Note: If you're looking for information on the woman, it's simple: she responded and she's in a relationship, and I'm going to refrain from any more of these types of postings. As my friend said, one of us blogging about this subject is enough, yes?
So, Iran has been a hotbed of turmoil over the last 24 hours. The Supreme Leader, Ayatollah Khameni, decided it was a good idea to declare that if anyone protested today, they would be forcibly stopped and arrested. There have been reports of just about everything going on- water cannons, tear gas, beatings, fires, bullets, and even reports of acid dropped from helicopters used on the crowds in an effort to shut them down. All of this has been going on, and we'd never know if it wasn't for web 2.0. Did anyone ever expect that it would completely undermine a regime like it has?
The main two vehicles for the spread of news has been twitter and youtube. The protesters post videos showing the violence against them on youtube. They then use twitter to point people to the protests. Western journalists have been banned from entering Iran, so standard mainstream media techniques can't be used. Almost all footage of these events (and if you go looking, some of it is really bloody) has been uploaded via cell phone cameras and home video cameras, giving us eyes on this situation. I've been stunned all day knowing that web 2.0 has actually trumped both the Iranian government and the mainstream Western media (I'm including everybody here, because I'm sure the BBC, Sky News, and other european news entities have also been blocked). Update: there was a BBC correspondent there, but he's been expelled.

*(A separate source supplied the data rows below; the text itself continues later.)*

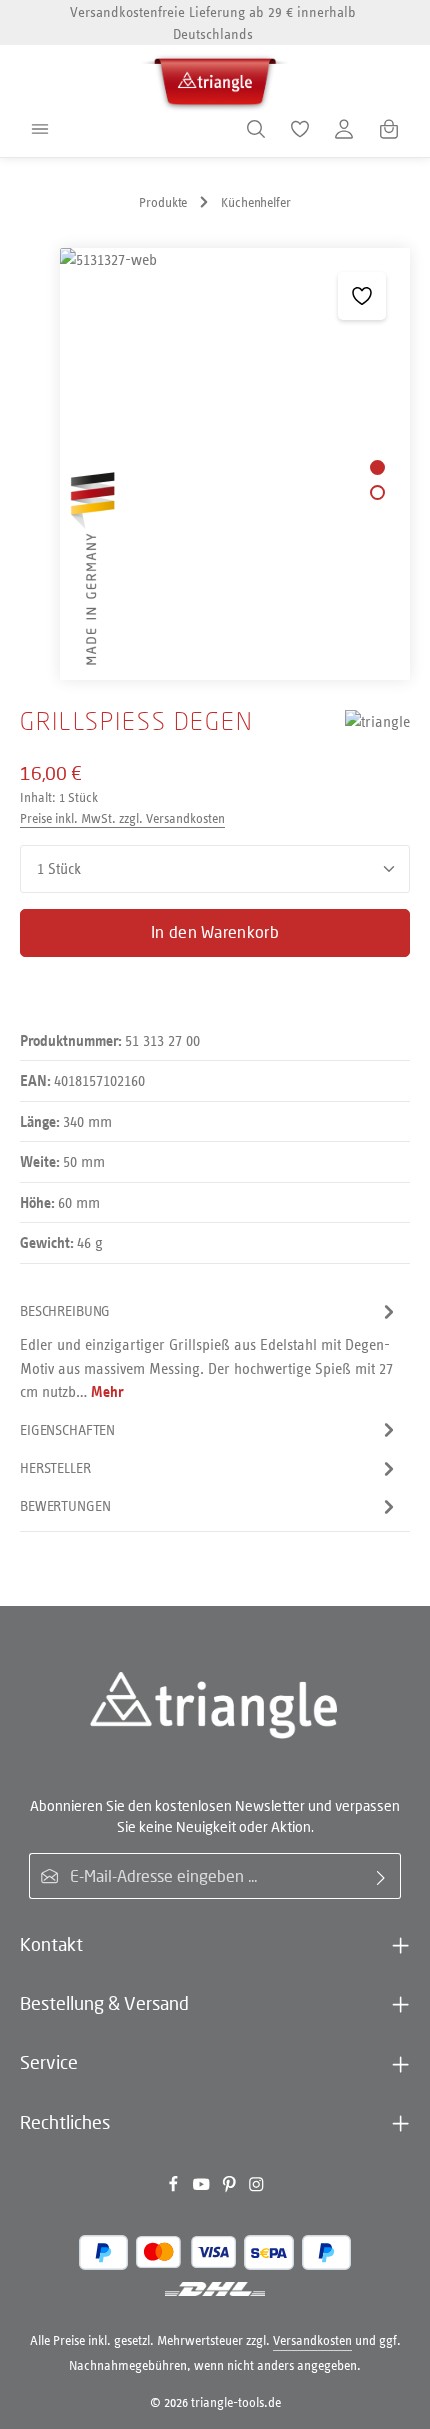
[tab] (210, 1351)
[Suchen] (256, 129)
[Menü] (40, 129)
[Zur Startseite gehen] (215, 78)
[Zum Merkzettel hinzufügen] (362, 296)
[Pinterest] (231, 2188)
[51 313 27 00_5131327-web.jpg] (234, 464)
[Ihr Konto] (344, 129)
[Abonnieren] (381, 1876)
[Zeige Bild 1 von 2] (377, 467)
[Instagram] (256, 2188)
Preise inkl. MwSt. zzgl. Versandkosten (122, 818)
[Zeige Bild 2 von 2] (377, 492)
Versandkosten (312, 2340)
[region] (215, 464)
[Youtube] (203, 2188)
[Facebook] (175, 2188)
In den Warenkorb (215, 932)
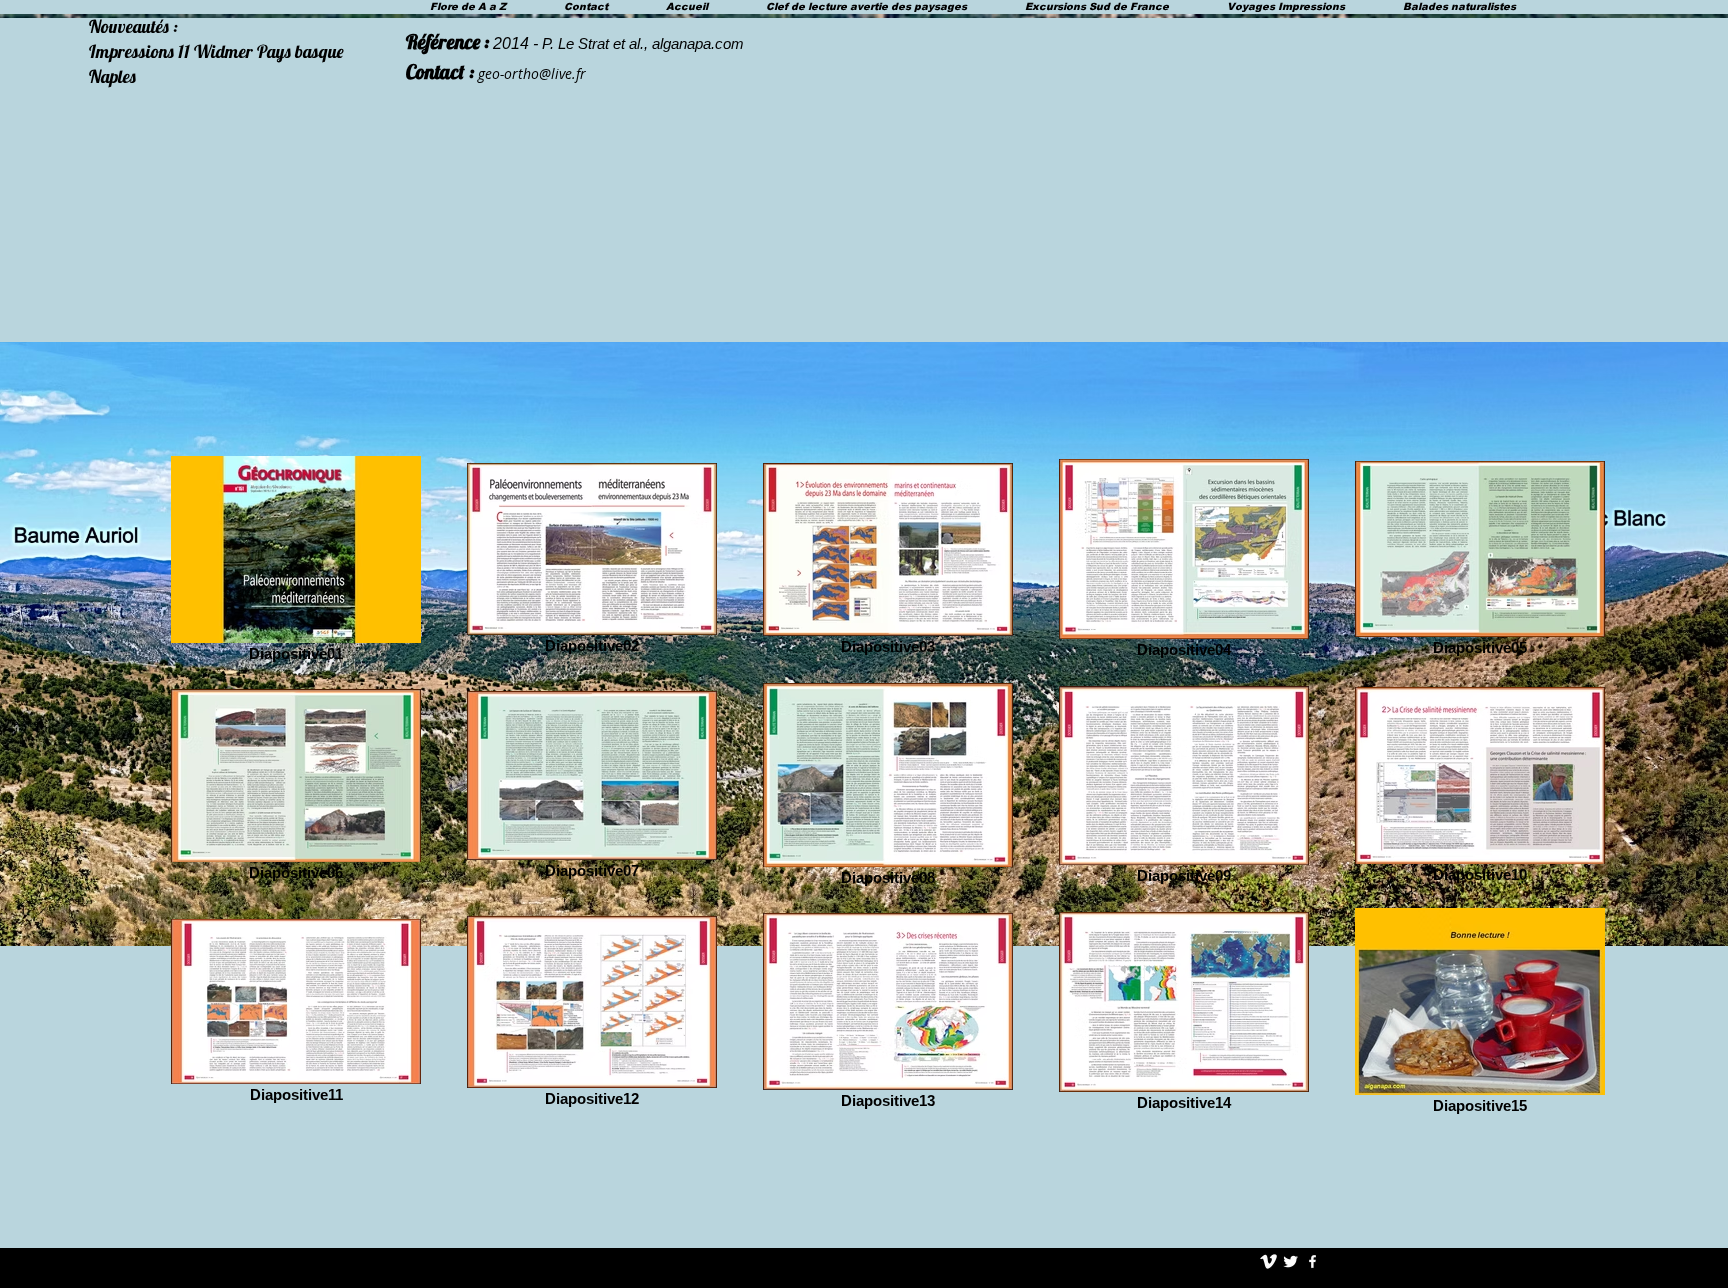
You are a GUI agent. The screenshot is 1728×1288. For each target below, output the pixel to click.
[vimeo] (1268, 1261)
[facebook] (1312, 1261)
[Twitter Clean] (1290, 1261)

If something major happens, this will be the defining moment for web 2.0. Most of us view it as an addictive waste of time as we view each other's profiles, watch what everyone else is doing, setting up dates and events, and making random comments about other stuff. The way it is being used in Iran could change everything. It creates a blueprint that if accessed by other countries, could revolutionize revolutions, as strange as that sounds. This would work wonders in places people never see, like some of the internal strife in China (even though it's open, it's highly censored) or in North Korea. I would love to see this taken to North Korea, a country known as an information black hole. I have to applaud Twitter for delaying on a server upgrade to help people spread the word in Iran. That takes a lot of guts adn a lot of foresight, and they deserve a huge hand for that. We can only hope now that real change happens, and that the true nature of Iranian human rights abuses forces the world to act in a way it never has before.